As Weir and his co-authors explain, fear of liability remains one of the primary reasons that private landowners aren’t using more prescribed fire. And Weir’s not the only one to document this—many other researchers (including me) have shown this to be true. However, we also know that the risks of prescribed fire are relatively minimal—rates of prescribed fire escapes are consistently low, and most escapes are small and result in no injuries, damages, or insurance claims. As Weir notes in the paper, there are many practitioners who have been burning for their entire careers without incident. He points to our shared colleague and friend John Stivers, who has conducted more than 2,000 burns in the last 14 years for a total of ~350,000 acres—all without any issues. Similarly, a metastudy that Weir published in 2020 showed an escape rate of only 1% across more than 23,000 burns (including both federal and private), with only one insurance claim and one injury.

So given all of this, why is liability such a central focus and concern?

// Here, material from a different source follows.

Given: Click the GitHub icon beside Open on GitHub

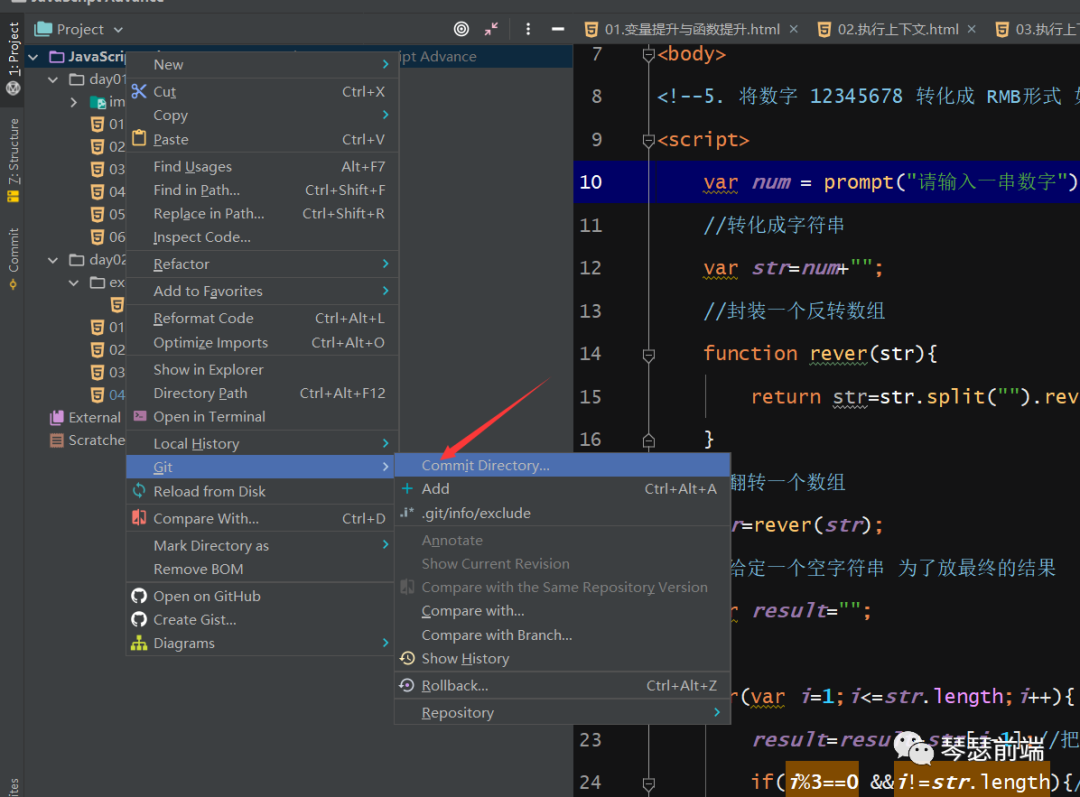Looking at the screenshot, I should click(x=138, y=596).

Weir explains that risk perception is largely driven by emotions, and it tends to be inflated by uncertainty. As described in a recent report on barriers to prescribed fire in California, a simple negligence standard, as we have now, can lead to a great deal of uncertainty, because so much is left to interpretation. If something goes wrong, burners need to show that they were doing what a “reasonable and prudent person” would have done—and how clearly defined is that? Likewise, activities have different levels of “acceptable risk,” defined as the level of risk that an individual (or society) is willing to tolerate to secure the benefits of an activity. (E.g., driving is very risky, but also has high levels of acceptable risk.) Unfortunately, prescribed fire suffers from a case of highly exaggerated perceived risk layered with unfairly low levels of acceptable risk. Hence the unsubstantiated focus on liability.

A fire smokes along the fireline

September burn in coastal rangelands, northern California. Photo courtesy of the author.

Now let’s circle back to gross negligence. We prescribed fire practitioners do not seek this standard because we wish to operate any differently or with any less care. Rather, a gross negligence standard is critical because it brings the risk profile of prescribed fire back into balance. By reducing the uncertainty that comes with a simple negligence standard, gross negligence lowers the perceived risk. And because a change like this would represent a statewide vote of confidence for the importance of prescribed fire, it would also elevate its acceptable risk. Other efforts to support prescribed fire (like development of insurance options) may be helpful, but they don’t have the rebalancing power of a changed liability standard. Changing the liability standard is the most direct route to changing the comfort and culture around prescribed fire.

Now I must admit, I’m glad open water swimming is not a popular sport. I’d hate to share those crisp winter mornings on the lagoon with any more people—the solitude is part of the charm, and I’m grateful that onlookers see it as a cold, risky, miserable endeavor. But if I did want to popularize it, I know that giving people a thick wetsuit and a swim buoy—and assuring them open water swimming is actually really relaxing and fun and safe—wouldn’t necessarily get them in the water. The water would need to be warmer.

When it comes to prescribed fire, we in California have so many people with the skills, resources and ambition to lead this work, and now we also have a way to certify them. In other words, we have the wetsuits and we know how to swim. What we need now is the bold vision and leadership to warm the prescribed fire waters, bring more people into our element, and show that we don’t need a rescue—we are the rescue.